▶ _Supplied data_:
Segment Open
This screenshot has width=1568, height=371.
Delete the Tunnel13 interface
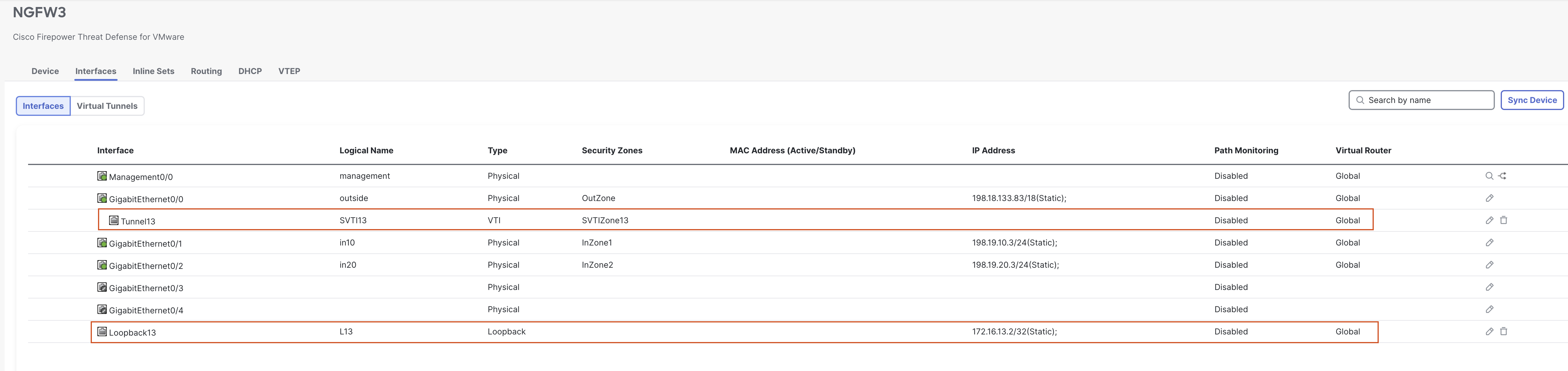tap(1503, 221)
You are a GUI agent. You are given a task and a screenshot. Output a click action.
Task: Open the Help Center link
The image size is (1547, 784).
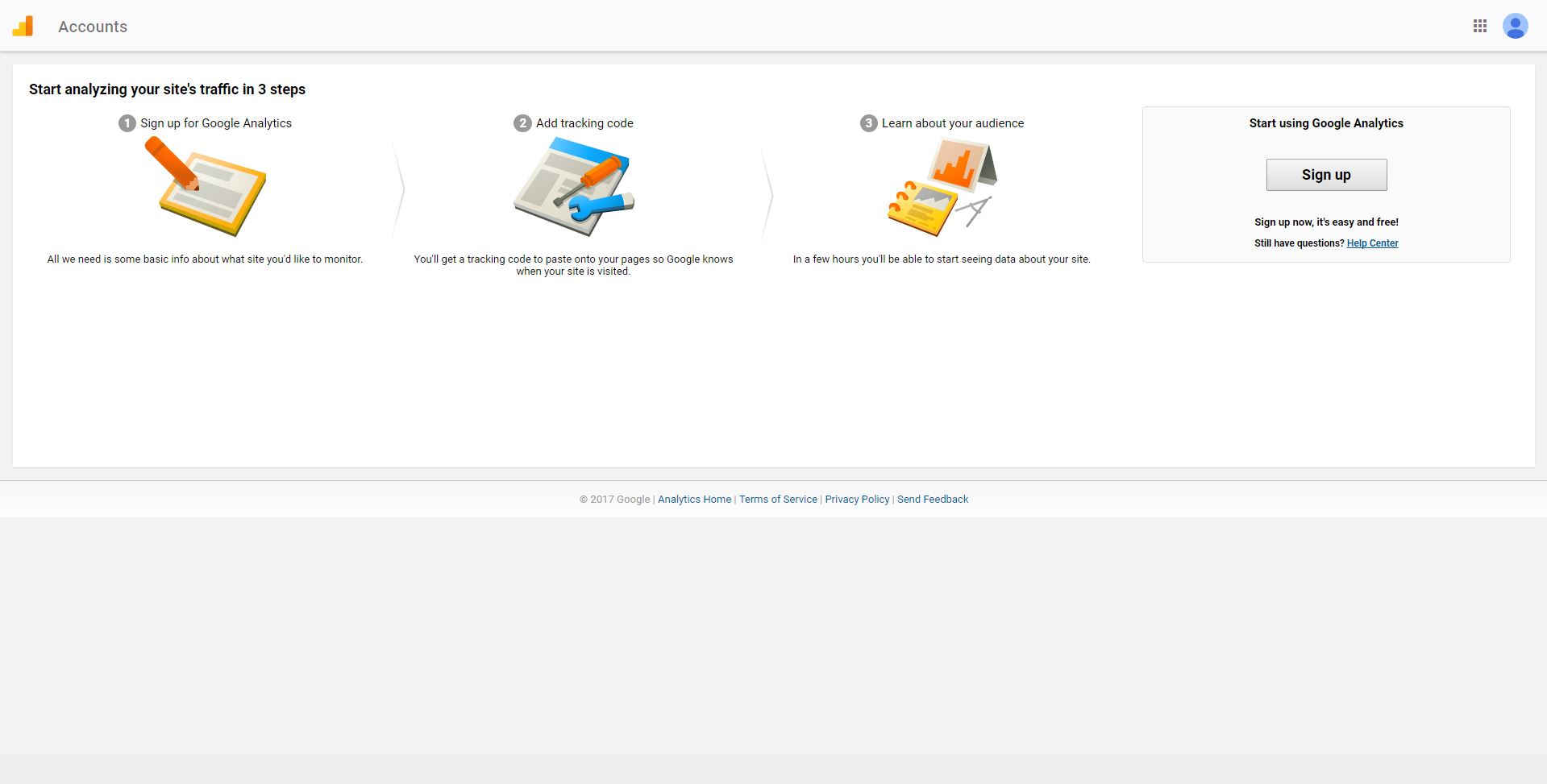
Segment Closed
▶ _What you should do_: Transcribe every record exactly and omit each image.

▶ _Written answer_:
This screenshot has width=1568, height=371.
Delete the Tunnel13 interface
tap(1503, 221)
You are a GUI agent. You are given a task and a screenshot. Output a click action.
Task: Open the Help Center link
The image size is (1547, 784).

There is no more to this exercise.